■ PROBLEM DESCRIPTION
Only one number is expected here, namely how many lines of the entries below hold the string "computer".

■ INPUT FOR THIS TASK
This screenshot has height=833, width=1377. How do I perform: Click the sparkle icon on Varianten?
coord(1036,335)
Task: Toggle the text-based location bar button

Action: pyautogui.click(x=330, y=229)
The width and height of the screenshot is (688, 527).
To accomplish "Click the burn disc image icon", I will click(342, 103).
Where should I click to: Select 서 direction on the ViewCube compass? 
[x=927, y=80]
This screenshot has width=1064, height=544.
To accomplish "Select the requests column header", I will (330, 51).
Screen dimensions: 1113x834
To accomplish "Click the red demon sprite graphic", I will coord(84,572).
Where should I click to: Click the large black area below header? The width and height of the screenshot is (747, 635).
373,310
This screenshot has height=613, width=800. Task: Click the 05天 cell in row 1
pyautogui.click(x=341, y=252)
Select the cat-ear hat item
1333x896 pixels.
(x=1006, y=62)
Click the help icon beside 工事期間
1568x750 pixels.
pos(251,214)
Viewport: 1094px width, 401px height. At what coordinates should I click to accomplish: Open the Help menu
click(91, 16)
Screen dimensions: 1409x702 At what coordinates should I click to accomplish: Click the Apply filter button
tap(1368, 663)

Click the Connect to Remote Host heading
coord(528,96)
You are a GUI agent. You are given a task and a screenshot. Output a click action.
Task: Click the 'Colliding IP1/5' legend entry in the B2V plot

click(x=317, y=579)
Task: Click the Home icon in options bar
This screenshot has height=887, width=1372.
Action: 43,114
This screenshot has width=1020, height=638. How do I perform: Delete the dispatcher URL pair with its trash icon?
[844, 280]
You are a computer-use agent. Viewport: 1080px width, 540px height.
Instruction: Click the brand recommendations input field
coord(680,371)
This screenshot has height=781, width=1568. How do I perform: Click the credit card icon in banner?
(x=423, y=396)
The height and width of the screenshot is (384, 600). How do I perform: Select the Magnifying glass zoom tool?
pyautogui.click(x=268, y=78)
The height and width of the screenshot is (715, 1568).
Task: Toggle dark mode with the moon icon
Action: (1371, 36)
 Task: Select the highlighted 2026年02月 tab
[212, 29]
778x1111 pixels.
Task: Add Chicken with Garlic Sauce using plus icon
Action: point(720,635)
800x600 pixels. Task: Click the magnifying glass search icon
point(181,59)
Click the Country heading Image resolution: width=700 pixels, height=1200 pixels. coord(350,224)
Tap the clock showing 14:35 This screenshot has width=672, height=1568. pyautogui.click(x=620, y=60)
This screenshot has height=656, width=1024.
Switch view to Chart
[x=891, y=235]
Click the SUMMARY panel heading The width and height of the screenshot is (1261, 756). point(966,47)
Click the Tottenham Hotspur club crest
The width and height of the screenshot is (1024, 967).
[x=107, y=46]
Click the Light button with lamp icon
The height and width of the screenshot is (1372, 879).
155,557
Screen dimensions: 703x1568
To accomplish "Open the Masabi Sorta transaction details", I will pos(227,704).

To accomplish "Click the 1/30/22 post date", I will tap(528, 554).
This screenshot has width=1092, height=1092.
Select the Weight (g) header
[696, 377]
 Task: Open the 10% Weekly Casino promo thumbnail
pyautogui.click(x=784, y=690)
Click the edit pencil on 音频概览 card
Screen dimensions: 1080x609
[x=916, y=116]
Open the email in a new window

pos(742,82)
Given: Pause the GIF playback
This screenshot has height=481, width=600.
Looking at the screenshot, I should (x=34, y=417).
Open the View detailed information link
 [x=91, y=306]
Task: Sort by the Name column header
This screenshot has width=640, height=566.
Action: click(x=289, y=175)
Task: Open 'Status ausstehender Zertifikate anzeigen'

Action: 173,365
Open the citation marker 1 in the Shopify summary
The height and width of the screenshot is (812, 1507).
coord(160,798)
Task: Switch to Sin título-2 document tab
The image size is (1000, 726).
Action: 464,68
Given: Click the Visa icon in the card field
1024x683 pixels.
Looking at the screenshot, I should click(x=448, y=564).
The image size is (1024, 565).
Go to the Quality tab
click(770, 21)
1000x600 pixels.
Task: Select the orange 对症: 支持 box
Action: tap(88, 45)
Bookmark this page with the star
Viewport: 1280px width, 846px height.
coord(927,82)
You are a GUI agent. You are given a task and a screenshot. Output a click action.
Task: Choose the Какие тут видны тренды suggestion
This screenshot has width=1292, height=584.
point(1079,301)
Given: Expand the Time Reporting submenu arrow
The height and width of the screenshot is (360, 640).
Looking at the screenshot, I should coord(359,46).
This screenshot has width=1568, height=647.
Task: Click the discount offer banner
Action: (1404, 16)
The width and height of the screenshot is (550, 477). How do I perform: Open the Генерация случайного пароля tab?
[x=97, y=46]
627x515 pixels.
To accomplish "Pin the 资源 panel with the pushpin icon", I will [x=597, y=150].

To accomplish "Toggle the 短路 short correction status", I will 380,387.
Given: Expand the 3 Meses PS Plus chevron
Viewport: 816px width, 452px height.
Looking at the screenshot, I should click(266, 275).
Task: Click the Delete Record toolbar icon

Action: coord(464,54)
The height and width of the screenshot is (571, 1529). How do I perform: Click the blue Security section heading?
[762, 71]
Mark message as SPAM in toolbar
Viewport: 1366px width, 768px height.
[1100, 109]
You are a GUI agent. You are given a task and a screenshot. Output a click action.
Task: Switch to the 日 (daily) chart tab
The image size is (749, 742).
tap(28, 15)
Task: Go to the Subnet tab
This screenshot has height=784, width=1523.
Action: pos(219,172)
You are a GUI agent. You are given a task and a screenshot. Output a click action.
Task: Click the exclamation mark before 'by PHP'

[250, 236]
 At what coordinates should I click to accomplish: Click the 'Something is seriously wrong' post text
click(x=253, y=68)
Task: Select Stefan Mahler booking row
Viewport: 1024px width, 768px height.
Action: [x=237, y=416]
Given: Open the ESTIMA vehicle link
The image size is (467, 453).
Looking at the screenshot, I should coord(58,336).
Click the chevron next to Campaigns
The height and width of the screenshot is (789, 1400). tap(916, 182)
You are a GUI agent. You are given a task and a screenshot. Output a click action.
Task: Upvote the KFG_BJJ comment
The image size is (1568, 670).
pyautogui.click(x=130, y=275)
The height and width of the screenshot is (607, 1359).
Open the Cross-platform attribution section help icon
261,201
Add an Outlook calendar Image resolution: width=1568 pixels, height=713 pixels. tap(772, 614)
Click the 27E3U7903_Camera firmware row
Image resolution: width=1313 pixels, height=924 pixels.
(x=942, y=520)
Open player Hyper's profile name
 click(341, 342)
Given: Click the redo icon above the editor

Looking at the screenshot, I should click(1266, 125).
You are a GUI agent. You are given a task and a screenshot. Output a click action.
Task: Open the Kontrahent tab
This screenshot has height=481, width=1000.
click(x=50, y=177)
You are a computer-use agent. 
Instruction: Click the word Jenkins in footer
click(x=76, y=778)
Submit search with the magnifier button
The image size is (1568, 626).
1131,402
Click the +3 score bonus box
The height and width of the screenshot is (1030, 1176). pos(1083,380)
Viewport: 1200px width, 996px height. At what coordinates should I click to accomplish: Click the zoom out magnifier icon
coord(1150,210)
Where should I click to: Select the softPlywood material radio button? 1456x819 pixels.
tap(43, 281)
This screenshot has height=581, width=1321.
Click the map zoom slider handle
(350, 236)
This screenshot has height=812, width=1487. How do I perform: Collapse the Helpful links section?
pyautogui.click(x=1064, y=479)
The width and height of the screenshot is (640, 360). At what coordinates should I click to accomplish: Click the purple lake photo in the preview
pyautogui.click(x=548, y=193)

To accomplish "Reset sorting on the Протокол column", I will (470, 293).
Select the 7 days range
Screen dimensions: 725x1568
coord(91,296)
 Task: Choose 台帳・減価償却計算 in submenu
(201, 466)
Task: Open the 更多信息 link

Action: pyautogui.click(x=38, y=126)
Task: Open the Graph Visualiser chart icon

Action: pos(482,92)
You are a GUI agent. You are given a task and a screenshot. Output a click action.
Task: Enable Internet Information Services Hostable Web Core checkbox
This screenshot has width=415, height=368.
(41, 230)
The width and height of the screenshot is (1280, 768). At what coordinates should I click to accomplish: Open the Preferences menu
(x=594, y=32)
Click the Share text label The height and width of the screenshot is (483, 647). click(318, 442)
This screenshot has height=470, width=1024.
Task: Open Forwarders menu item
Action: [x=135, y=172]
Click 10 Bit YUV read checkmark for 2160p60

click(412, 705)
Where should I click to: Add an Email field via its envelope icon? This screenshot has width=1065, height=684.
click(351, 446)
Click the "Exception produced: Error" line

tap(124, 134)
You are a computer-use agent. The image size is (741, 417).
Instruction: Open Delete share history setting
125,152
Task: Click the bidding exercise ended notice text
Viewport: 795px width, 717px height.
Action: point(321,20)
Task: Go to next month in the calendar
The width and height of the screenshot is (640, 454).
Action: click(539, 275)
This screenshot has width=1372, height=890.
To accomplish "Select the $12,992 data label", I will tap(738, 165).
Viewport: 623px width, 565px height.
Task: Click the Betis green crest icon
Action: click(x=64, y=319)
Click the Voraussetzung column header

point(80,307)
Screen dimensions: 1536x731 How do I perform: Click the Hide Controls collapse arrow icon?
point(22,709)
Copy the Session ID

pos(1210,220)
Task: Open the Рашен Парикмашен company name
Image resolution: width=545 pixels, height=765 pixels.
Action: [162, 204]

■ EXPECTED ANSWER
3